Ce texte ne comprenait initialement que des demandes du gouvernement d’habilitations à légiférer par ordonnances. Les sénateurs ont poursuivi cette semaine le travail initié par leurs homologues de l’Assemblée nationale, qui avaient déjà fait passer de 36 à 24 le nombre de ces autorisations. Après passage devant les parlementaires du Palais-du-Luxembourg, leur nombre n’est plus que de dix.

Report du répertoire des lobbys locaux

Les sénateurs ont profité de l’examen de ce texte pour voter de nouvelles mesures. Ils ont adopté un amendement porté par les sénateurs LR repoussant de deux ans l’entrée en vigueur de l’extension au niveau local du répertoire des représentants d’intérêts, alors que cela était initialement planifié pour le 1er juillet 2018, avant d’être repoussé une première fois au 1er juillet 2021. L’obligation pour les représentants d’intérêts de déclarer dans le répertoire public de la HATVP leurs actions de lobbying auprès des décideurs publics locaux est donc repoussée au 1er juillet 2023.

Jérôme Bascher, sénateur LR de l’Oise, a expliqué durant la séance qu’ « il faut un report de deux ans pour mettre en pratique cette loi d’incantation. Les ayatollahs de la transparence nuisent en vérité à la bonne gestion locale. Testons le dispositif national sur le Parlement d’abord, avant de l’étendre ainsi au niveau local. »
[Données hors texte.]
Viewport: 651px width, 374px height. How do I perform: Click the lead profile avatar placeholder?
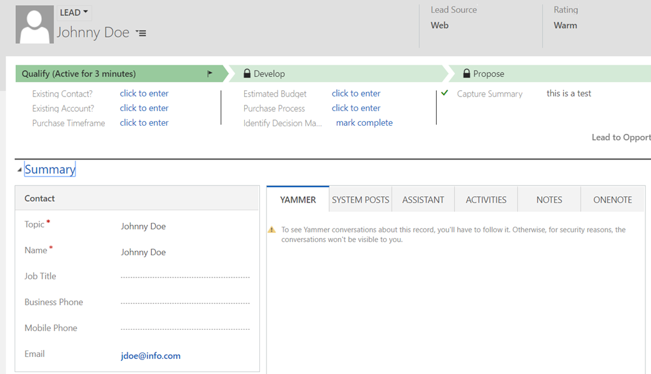(x=34, y=25)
Pour Arnaud Bazin, sénateur LR du Val-d’Oise, « si on étend l’obligation aux collectivités territoriales, la HATVP, selon ses propres dires, va crouler sous une masse d’informations ! Cette loi est destinée à tracer l’impact des lobbies sur l’élaboration de la norme. Autant il est normal que l’on suive le travail des parlementaires, des cabinets ministériels, de la haute administration qui participent à l’élaboration de la norme, autant ce n’est pas du tout le cas des collectivités territoriales : elles sont victimes des normes, qui les encadrent de toutes parts ! Voyez les marchés publics, sujet le plus sensible, et les lois relatives au financement des collectivités. »
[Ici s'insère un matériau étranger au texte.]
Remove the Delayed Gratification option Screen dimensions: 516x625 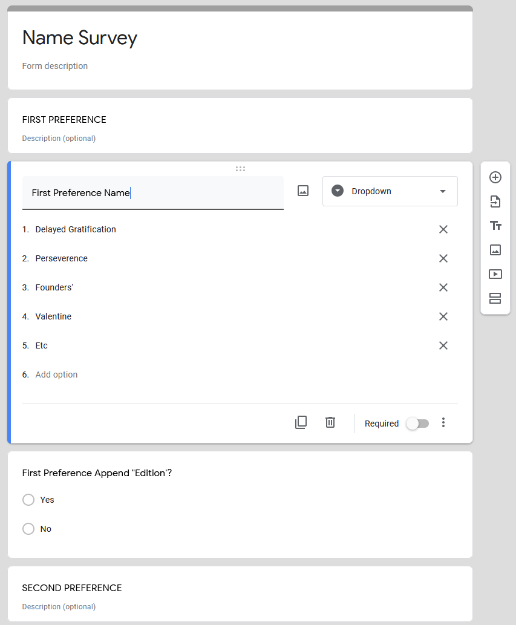[x=443, y=229]
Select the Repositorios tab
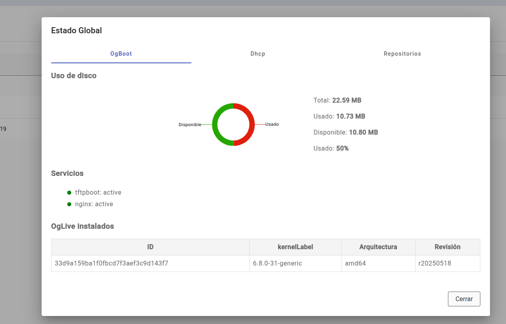The height and width of the screenshot is (324, 506). tap(402, 54)
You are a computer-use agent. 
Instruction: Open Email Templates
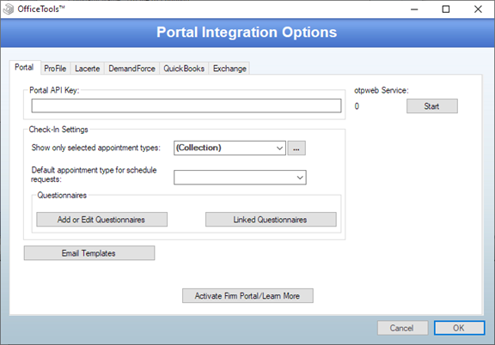pos(89,253)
Un amendement adopté contre l’avis du gouvernement. Marc Fesneau, ministre chargé des relations avec le parlement, a ainsi rappelé durant l’examen du texte que « ce n’est pas un premier, mais un deuxième report après un premier de trois ans. Le lien avec le Covid-19 n’est pas évident… La loi a été votée en 2016 ! »

Une dérogation qui reste limitée dans le temps

Par ailleurs, le texte voté par l’Assemblée nationale comprenait une disposition prévoyant une dérogation au remboursement des mises à disposition des agents des fonctions publiques hospitalière et territoriale lorsqu’elles bénéficient aux établissements de santé et médico-sociaux pendant la période de l’état d’urgence sanitaire.
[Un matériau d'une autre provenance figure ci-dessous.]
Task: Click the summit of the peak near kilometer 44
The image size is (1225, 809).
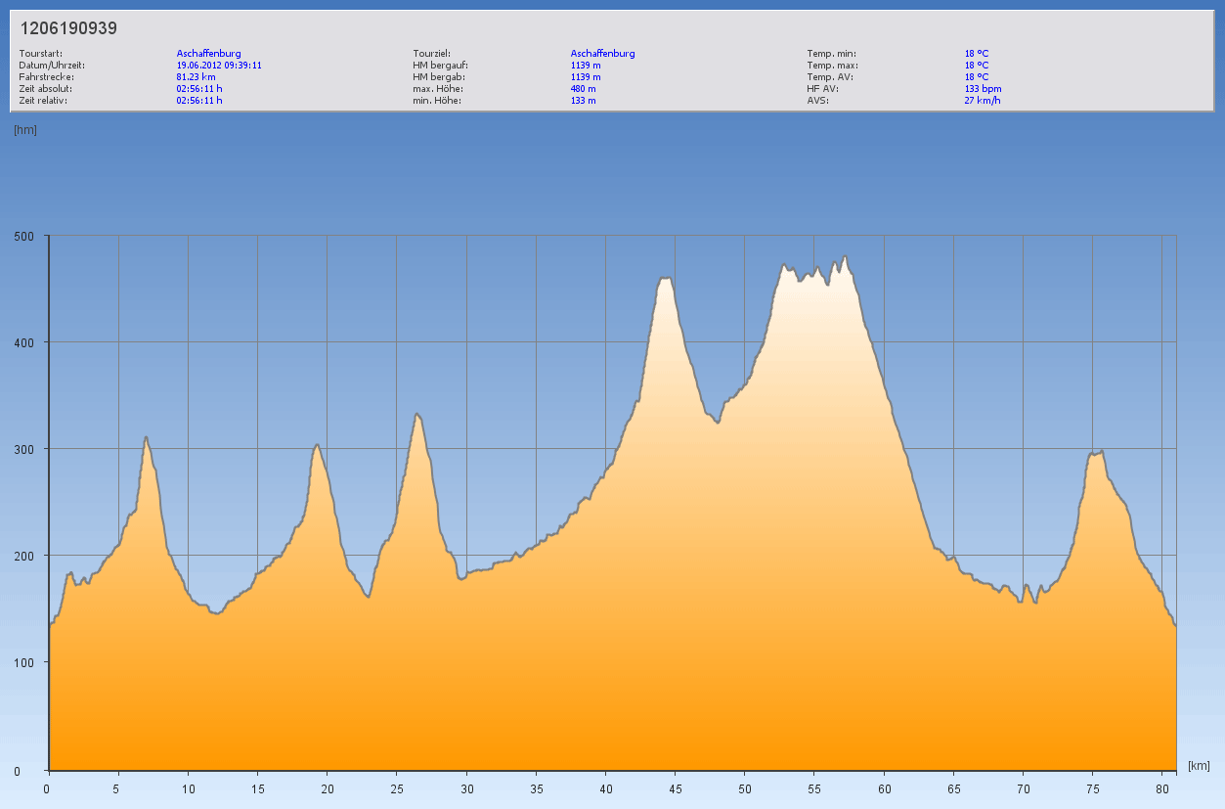Action: 665,279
Un amendement adopté en commission des affaires sociales du Sénat avait étendu cette dérogation hors de la durée de l’état d’urgence sanitaire. Pour plusieurs de leurs collègues, « une telle modification devrait impliquer un dialogue avec les instances représentatives et s’inscrire dans une réflexion plus générale sur l’organisation hospitalière, telle qu’elle interviendra dans les concertations du Ségur de la santé ».

A donc été voté en séance publique un amendement qui vise à rétablir la rédaction de l’article tel qu’issu de l’Assemblée nationale, limitant ce dispositif à la durée de l’état d’urgence sanitaire et à la gestion de la crise sanitaire.

Pas de nouveau seuil des marchés publics

Les sénateurs LREM voulaient de leur côté profiter de ce projet de loi pour relever à 100 000 € le seuil de dispense de publicité et de mise en concurrence pour la conclusion des marchés publics jusqu’au 10 juillet 2021. « L’économie de délais contraints et des formalités inhérentes à la procédure de passation d’un marché public, cette mesure profitera aux acheteurs et aux entreprises et permettra ainsi d’accélérer la relance par l’investissement public, » justifiaient-ils dans les motifs de l’amendement.

Seulement, il s’agit là d’une matière de nature réglementaire. Seul l’exécutif peut donc prendre des mesures sur le sujet. L’amendement a donc dû être retiré. Le ministre Marc Fesneau a toutefois profité de cette occasion pour annoncer que « la commande publique est un facteur puissant de relance et nous comptons bien en assouplir les procédures pour faciliter la relance du secteur des travaux publics ».